Esta es una historia sobre los símbolos y sus lecturas; los símbolos y sus contextos históricos; los símbolos reutilizados, reinterpretados, pervertidos; los símbolos como guiño, como arma y como bola curva. La última ironía cultural de Quim Torra ha sido sustituir el lazo amarillo de la pancarta a favor de “presos y exiliados”, en la fachada del Palau de la Generalitat, por un lazo blanco atravesado por una franja roja. Ni es un lazo blanco arbitrario, ni la franja roja es casual. Esta sencilla ilustración remite al imaginario patrio de 1977, cuando la compañía de teatro Els Joglars, dirigida por Boadella, estrenó la obra La torna, indignando a los altos mandos militares y armando tal zafarrancho que sus artistas llegaron a ser objeto de un consejo de guerra.
La torna, recuerden, evocaba las ejecuciones de Salvador Puig Antich y Heinz Chez en 1974 y suponía una enorme bofetada sin mano al franquismo. Su mordacidad y su crítica fueron rápidamente perseguidas. Se estrenó en el teatro Argensola de Barbastro (Huesca) y, tras sólo cuarenta representaciones más, fue censurada por el capitán general de Cataluña. Boadella, por su parte, pasó a ser detenido y encarcelado -posteriormente huido a Francia y formalmente exculpado en 1981-.
La bola curva de Torra
Todas estas consecuencias tan feroces y represivas, en medio de una Transición renqueante, impulsaron a la ciudadanía a iniciar una campaña contra la censura postfranquista que -aquí viene- eligió como símbolo la máscara blanca atravesada por la franja roja; junto al lema “Libertad de expresión”, el mismo seleccionado hoy por Torra para blanquear el independentismo. La performance del presidente catalán es especialmente aguda y especialmente satírica porque dispara en todas las direcciones.
Sus pretensiones son estas. En primer lugar, pasa a identificarse como un represaliado por el nuevo franquismo, es decir, por la nueva censura, hoy presuntamente impuesta por la Junta Electoral Central, que no le permite colgar del balconcito los dichosos lazos amarillos.
En segundo lugar, evoca la misma situación de alarma que se dio en 1977 y se engancha a aquel viejo clamor popular por la libertad de expresión -intenta validarse así, representándose a sí mismo como a otra víctima más de un presunto totalitarismo subyacente, justo cuando el debate sobre la censura está más abierto que nunca después de casos como el de Valtonyc, Strawberry, Cassandra Vera o Dani Mateo-.

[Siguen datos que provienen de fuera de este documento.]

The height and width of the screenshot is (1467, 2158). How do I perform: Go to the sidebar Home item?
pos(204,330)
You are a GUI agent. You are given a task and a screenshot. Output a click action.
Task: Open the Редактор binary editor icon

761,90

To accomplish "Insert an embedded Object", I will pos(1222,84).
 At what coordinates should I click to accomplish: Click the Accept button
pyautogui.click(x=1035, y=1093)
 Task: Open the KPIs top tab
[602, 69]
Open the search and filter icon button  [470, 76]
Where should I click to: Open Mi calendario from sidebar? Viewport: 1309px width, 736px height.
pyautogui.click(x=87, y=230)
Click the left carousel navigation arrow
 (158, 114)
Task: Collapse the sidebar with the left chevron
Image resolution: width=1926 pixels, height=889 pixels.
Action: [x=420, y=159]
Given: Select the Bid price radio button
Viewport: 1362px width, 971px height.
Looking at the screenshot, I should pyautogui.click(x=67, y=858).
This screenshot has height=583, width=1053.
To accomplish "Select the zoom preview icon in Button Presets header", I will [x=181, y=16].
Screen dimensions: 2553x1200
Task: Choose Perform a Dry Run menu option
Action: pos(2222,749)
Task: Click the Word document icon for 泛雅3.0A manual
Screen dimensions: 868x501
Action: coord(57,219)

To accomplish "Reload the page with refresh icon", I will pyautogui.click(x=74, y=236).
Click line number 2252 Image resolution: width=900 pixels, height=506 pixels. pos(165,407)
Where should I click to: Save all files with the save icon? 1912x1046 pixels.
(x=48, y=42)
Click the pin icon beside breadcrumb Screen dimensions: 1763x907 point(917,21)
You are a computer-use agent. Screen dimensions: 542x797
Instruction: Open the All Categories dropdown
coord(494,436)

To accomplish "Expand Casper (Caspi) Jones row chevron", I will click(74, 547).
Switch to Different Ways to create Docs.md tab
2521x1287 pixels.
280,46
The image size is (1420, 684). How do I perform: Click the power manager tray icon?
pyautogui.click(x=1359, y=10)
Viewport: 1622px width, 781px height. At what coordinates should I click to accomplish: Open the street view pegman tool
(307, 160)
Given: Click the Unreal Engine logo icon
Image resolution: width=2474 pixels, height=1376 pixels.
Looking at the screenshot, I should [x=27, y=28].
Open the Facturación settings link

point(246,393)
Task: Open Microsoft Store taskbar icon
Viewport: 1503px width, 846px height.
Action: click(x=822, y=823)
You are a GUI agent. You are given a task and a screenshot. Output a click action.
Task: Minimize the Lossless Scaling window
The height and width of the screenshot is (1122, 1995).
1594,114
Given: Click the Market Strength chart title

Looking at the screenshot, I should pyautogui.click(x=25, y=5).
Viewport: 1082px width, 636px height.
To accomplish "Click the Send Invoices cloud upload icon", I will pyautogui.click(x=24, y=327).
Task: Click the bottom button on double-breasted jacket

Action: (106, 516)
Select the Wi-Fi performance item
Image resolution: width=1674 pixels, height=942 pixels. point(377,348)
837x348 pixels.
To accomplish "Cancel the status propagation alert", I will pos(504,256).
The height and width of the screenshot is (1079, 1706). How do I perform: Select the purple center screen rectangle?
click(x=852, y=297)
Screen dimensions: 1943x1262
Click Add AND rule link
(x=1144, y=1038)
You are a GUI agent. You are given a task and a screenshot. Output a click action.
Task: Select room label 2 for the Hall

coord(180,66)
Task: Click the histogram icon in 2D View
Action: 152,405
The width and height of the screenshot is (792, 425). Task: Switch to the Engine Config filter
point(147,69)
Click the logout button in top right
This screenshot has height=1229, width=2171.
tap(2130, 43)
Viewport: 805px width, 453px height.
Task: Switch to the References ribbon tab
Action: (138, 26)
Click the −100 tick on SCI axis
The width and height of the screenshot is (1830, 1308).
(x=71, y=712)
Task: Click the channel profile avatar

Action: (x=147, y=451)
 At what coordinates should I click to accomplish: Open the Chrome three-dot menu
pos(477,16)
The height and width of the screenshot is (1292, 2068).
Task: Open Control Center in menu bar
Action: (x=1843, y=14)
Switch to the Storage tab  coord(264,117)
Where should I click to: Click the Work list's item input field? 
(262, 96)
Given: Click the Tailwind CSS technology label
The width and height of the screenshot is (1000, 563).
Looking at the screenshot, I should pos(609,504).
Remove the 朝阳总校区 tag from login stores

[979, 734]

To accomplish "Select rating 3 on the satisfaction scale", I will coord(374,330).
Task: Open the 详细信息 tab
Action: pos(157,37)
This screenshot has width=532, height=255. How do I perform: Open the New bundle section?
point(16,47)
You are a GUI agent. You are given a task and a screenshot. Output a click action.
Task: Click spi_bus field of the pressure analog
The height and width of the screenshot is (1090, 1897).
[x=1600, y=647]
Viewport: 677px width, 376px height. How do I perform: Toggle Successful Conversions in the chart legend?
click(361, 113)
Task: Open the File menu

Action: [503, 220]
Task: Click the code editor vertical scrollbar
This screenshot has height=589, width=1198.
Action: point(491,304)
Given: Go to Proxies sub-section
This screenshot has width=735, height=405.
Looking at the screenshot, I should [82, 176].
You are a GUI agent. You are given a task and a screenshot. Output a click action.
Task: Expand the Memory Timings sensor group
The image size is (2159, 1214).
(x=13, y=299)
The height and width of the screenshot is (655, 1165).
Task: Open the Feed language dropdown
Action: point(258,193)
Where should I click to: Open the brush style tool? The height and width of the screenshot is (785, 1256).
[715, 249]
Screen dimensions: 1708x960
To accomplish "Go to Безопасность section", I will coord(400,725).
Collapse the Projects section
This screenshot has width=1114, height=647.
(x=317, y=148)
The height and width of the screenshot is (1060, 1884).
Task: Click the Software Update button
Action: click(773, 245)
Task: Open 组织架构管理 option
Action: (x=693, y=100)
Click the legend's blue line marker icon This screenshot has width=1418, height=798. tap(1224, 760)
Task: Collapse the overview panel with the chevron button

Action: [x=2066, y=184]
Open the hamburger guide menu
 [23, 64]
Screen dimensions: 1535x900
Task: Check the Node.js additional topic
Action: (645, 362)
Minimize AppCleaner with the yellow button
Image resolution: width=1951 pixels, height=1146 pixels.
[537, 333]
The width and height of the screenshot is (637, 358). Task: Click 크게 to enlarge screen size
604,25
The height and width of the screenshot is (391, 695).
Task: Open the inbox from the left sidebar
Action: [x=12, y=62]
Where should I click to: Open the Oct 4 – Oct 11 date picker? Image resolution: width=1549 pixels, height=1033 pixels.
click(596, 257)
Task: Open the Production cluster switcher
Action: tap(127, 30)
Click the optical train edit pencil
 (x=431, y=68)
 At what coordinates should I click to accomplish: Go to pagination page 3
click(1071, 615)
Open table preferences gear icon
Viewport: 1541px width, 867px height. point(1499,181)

Y, en tercer lugar, porque homenajea oscuramente a Boadella, reprochándole que la misma persona que se enfrentó al Régimen lidere hoy una campaña tan encarnizada contra el independentismo catalán. Todo un bombón envenenado.
La respuesta de Boadella
No es la primera vez que se usa este símbolo. Ya fue adoptado asimismo por Òmnium Cultural para su campaña Crida per la Democràcia, lanzada en julio de 2017 para reivindicar el derecho de los catalanes a expresarse en el referéndum de autodeterminación que el Govern de Carles Puigdemont ya había convocado para el 1 de octubre.
Boadella, preguntado por EL ESPAÑOL, dice que no le extraña que Torra use su símbolo. “Es un hombre amoral, no sabe lo que es la moral, en fin, no tiene dignidad alguna. Él utilizaría hasta los símbolos nazis, le importa un comino lo que es bueno y lo que es malo, no tiene ningún tipo de criterio ético, ése es su gran problema”, explica.
“En este caso se trata de un símbolo público, porque forma parte de los iconos públicos”, añade, pero no se siente golpeado por esta performance separatista. “Mis creencias son sólidas a mis años, y lo que pueda hacer este señor me tiene sin cuidado. Si me pusiese nervioso, estaría perdido: sólo hace disparates. El problema es que se lo dejan hacer: tiene una corte y el beneplácito de un Gobierno que le deja”.